[DATA EXCERPTS]

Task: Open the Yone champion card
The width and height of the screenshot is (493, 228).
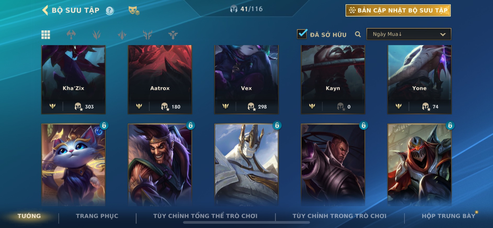Action: pos(420,80)
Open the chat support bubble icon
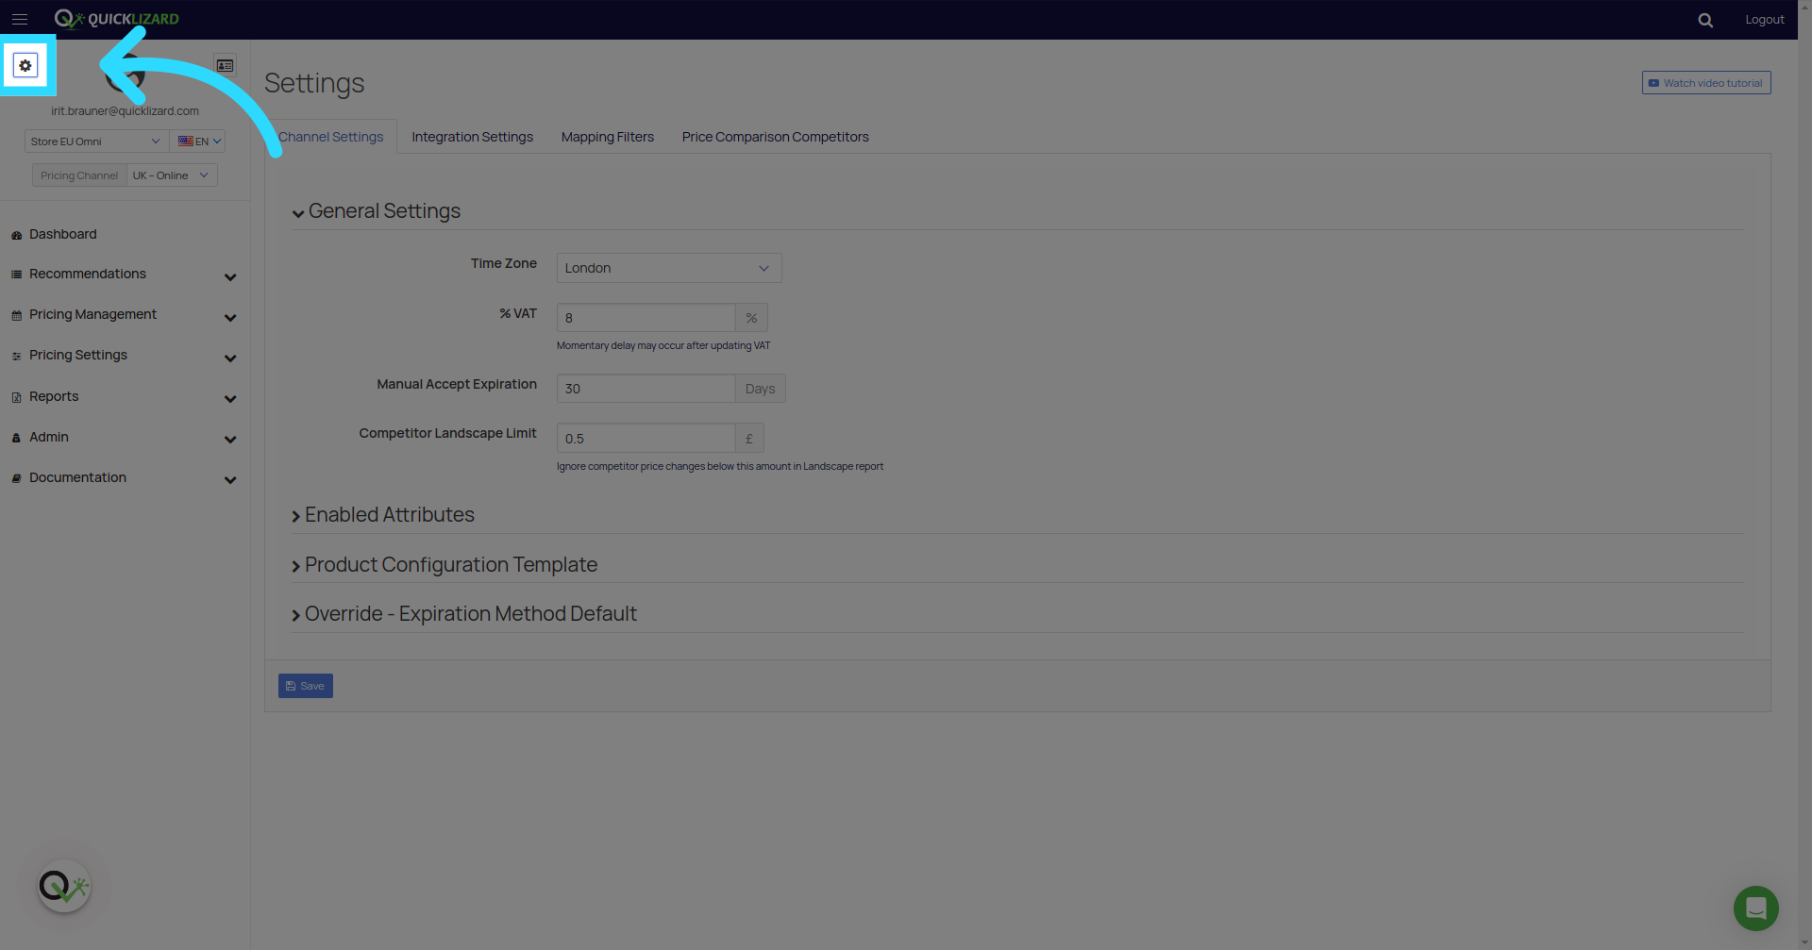Screen dimensions: 1812x950 1755,908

[WORK TO COMPLETE] Please show each line of the listing that contains the word "Open".

[TASK RESULT]
Task: Open the Yone champion card
Open the chat support bubble icon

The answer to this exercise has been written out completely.